Such antics weren’t uncommon in real life. Hollywood “sports figures” (as they were dubbed in the papers) Benjamin (Bugsy) Siegel and Allan Smiley were arrested on felony bookmaking charges in 1944 for placing bets from Smiley’s Sunset Tower apartment. “It’s a bum rap,” Siegel told the press while witnesses testified in court that Siegel and his friends were only playing “a friendly game of gin rummy.” (Siegel and Smiley later pleaded guilty and were fined $250 each.) Several sources report that Siegel also lived in the Tower but was “asked” to leave by the management.

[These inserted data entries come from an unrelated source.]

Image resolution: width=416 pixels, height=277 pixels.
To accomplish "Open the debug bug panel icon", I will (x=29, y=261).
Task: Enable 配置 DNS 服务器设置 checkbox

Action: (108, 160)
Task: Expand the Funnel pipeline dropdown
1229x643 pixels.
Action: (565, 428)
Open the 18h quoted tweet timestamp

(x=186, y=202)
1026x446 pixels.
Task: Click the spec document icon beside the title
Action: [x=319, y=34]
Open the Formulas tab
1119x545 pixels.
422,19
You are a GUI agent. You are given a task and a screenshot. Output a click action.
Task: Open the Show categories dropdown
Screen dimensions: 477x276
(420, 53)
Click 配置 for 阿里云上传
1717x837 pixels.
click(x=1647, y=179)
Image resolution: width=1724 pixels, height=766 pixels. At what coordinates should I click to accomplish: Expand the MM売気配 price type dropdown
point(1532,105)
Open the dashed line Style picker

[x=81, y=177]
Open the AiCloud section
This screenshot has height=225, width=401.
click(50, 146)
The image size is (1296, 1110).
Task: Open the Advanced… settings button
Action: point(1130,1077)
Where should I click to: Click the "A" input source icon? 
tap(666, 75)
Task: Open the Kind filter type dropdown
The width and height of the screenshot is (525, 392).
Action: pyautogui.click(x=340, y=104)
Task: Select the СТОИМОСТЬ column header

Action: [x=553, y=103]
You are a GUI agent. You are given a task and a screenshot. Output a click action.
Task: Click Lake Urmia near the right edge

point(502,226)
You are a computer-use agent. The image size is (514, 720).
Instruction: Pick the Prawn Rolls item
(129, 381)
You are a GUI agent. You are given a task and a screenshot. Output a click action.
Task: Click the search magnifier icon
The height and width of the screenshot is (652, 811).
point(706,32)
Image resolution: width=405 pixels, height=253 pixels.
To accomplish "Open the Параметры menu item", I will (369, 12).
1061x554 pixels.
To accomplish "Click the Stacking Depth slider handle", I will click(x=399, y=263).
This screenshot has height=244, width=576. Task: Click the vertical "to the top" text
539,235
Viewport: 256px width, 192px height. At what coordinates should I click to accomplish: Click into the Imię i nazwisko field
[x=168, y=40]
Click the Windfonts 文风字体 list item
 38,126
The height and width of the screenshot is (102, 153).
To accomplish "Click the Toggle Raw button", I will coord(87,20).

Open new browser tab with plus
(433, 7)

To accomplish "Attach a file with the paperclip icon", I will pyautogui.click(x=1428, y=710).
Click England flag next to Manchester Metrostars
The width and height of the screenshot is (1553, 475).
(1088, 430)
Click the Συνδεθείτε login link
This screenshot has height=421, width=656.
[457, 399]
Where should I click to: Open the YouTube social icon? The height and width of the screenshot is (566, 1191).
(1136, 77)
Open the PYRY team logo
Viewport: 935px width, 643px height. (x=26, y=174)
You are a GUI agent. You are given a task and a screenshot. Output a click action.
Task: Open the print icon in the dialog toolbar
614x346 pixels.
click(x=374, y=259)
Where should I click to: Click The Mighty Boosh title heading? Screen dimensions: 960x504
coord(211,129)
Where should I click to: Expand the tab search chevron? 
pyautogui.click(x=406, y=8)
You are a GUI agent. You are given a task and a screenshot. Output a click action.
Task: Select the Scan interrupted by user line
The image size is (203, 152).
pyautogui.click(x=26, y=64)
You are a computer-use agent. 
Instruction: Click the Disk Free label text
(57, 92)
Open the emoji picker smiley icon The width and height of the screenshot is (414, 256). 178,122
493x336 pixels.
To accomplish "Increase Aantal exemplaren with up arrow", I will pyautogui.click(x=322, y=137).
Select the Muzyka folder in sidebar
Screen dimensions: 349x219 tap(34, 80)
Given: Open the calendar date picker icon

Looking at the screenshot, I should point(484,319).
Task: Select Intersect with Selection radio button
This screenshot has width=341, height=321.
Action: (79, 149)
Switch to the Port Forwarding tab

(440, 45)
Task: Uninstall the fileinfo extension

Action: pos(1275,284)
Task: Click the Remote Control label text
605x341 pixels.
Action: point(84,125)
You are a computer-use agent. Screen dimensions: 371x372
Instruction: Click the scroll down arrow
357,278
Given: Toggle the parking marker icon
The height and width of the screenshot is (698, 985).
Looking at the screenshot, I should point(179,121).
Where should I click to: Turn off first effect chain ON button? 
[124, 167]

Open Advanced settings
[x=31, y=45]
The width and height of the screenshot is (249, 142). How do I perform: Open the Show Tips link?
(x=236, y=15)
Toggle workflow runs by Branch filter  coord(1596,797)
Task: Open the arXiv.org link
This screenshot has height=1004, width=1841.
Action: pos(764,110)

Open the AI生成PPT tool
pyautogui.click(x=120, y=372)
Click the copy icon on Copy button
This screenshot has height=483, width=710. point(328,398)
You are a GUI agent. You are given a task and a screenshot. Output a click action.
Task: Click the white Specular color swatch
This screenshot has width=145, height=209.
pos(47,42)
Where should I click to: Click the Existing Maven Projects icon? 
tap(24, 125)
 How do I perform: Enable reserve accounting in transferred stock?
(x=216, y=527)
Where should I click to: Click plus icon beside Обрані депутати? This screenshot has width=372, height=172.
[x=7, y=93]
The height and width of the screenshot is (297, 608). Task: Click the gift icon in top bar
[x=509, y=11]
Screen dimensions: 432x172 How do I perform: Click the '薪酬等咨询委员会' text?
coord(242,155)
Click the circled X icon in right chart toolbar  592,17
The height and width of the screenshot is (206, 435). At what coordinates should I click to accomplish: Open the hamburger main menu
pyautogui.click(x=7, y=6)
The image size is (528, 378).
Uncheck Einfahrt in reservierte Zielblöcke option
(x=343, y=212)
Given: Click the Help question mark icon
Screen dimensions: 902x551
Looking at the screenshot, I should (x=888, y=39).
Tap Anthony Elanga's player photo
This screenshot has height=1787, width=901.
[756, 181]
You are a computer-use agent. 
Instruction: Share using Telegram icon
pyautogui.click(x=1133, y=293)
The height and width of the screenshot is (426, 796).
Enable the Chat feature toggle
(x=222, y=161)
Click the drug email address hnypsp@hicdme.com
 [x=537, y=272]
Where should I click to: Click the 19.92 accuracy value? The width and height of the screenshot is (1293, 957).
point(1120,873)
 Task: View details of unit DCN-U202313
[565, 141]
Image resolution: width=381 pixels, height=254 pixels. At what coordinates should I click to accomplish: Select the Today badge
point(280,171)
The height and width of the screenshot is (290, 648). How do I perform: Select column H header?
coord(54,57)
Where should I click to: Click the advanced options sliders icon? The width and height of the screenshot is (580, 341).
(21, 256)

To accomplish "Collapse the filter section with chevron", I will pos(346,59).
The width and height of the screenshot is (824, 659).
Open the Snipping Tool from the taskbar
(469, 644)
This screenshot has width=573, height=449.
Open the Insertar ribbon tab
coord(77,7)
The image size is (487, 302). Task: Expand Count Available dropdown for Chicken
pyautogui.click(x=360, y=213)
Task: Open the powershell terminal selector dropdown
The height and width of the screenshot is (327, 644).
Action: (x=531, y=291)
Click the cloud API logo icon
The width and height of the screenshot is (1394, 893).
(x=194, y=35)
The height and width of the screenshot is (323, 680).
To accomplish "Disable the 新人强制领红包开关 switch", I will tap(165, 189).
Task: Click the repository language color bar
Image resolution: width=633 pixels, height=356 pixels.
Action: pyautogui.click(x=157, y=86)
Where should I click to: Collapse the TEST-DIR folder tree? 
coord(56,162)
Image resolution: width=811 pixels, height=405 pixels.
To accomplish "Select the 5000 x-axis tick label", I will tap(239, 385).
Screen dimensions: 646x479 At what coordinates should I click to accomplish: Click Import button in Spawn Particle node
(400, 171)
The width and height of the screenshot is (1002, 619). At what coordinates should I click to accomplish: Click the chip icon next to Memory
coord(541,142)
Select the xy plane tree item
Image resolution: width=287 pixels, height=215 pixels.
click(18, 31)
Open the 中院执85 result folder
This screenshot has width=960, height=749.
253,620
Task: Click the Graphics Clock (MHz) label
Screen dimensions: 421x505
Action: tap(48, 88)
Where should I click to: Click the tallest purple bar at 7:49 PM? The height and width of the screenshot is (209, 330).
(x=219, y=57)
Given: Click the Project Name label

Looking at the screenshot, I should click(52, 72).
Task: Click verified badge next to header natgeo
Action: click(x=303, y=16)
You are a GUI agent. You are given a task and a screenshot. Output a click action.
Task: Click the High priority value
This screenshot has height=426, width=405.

Siegel’s “associate” Smiley was also involved in what papers at the time called “one of Hollywood’s wildest off-the-screen slugfests,” at the Sunset Tower. A jealous Tommy Dorsey reportedly pummeled husky film hero (“Hurricane”) Jon Hall after the actor, according to a Los Angeles Times story, “paid undue attention to (the bandleader’s) actress-wife Pat Dane” at a raucous nightcap party at the Dorsey apartment. The Times reported that actor Eddie Norris (former husband of actress Ann Sheridan) “darn near got killed . . . during the celebrity-infested brawl . . . when he tried to act as peacemaker” between Dorsey and Hall, who “came out of the fracas with his classic nose almost severed from his suntanned face.” None of the articles specifically mention the Sunset Tower (“Sunset Plaza apartment” or “swank Sunset Strip apartment” is written) but Smiley is mentioned as Dorsey’s next-door neighbor and was said to have been the knife-man in the incident. Unless Smiley moved between the time he was arrested with Siegel in June of 1944 and the August ’44 brawl, the Tower is the site what came to be known as the Battle of the Balcony.
Another dicey tidbit about the building: “It was notorious for having the best-kept call girls in Hollywood,” says actress Sondra Currie, who was one of the building’s last residents. “Even my father looked at me funny when I first moved in. It took some convincing to ease his mind.”